PROVIDED PASSAGE
########################################
General-purpose large language models (LLMs) outperformed two commercial clinical AI tools across every benchmark stage tested, according to a peer-reviewed study published June 12, 2026, in Nature Medicine (PMID 42286322).
Researchers from NYU Langone Health and The University of Texas at Austin evaluated three frontier LLMs — GPT-5.2, Gemini 3.1 Pro, and Claude Opus 4.6 — against two specialized clinical AI products: OpenEvidence and UpToDate Expert AI. The evaluation comprised three sequential stages:
- MedQA — 500 standardized medical knowledge questions
- HealthBench — 500 items measuring alignment with clinician expectations
- Real Clinical Queries (RCQ) — 100 de-identified queries submitted by physicians to a general-purpose LLM in a live clinical setting, rated by 12 U.S. clinicians in a randomised blinded review producing 1,800 model-question annotations
Frontier LLMs outperformed the specialized clinical AI tools across all three evaluation stages. On the RCQ benchmark — the evaluation most grounded in actual clinical use — the specialized tools performed comparably to Google Search AI Overview, a general consumer AI product.
########################################
AVAILABLE DATA
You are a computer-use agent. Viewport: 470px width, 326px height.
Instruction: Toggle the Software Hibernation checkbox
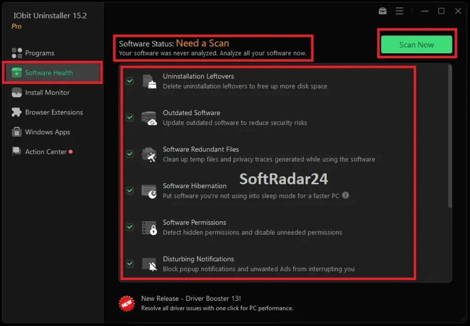[x=129, y=191]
########################################
WHAT YOU NEED TO DO
Reproduce the article on clinical AI tools word for word, from "General-purpose large language" up to and including "Medicine (PMID 42286322).".

EXERCISE RESULT
General-purpose large language models (LLMs) outperformed two commercial clinical AI tools across every benchmark stage tested, according to a peer-reviewed study published June 12, 2026, in Nature Medicine (PMID 42286322).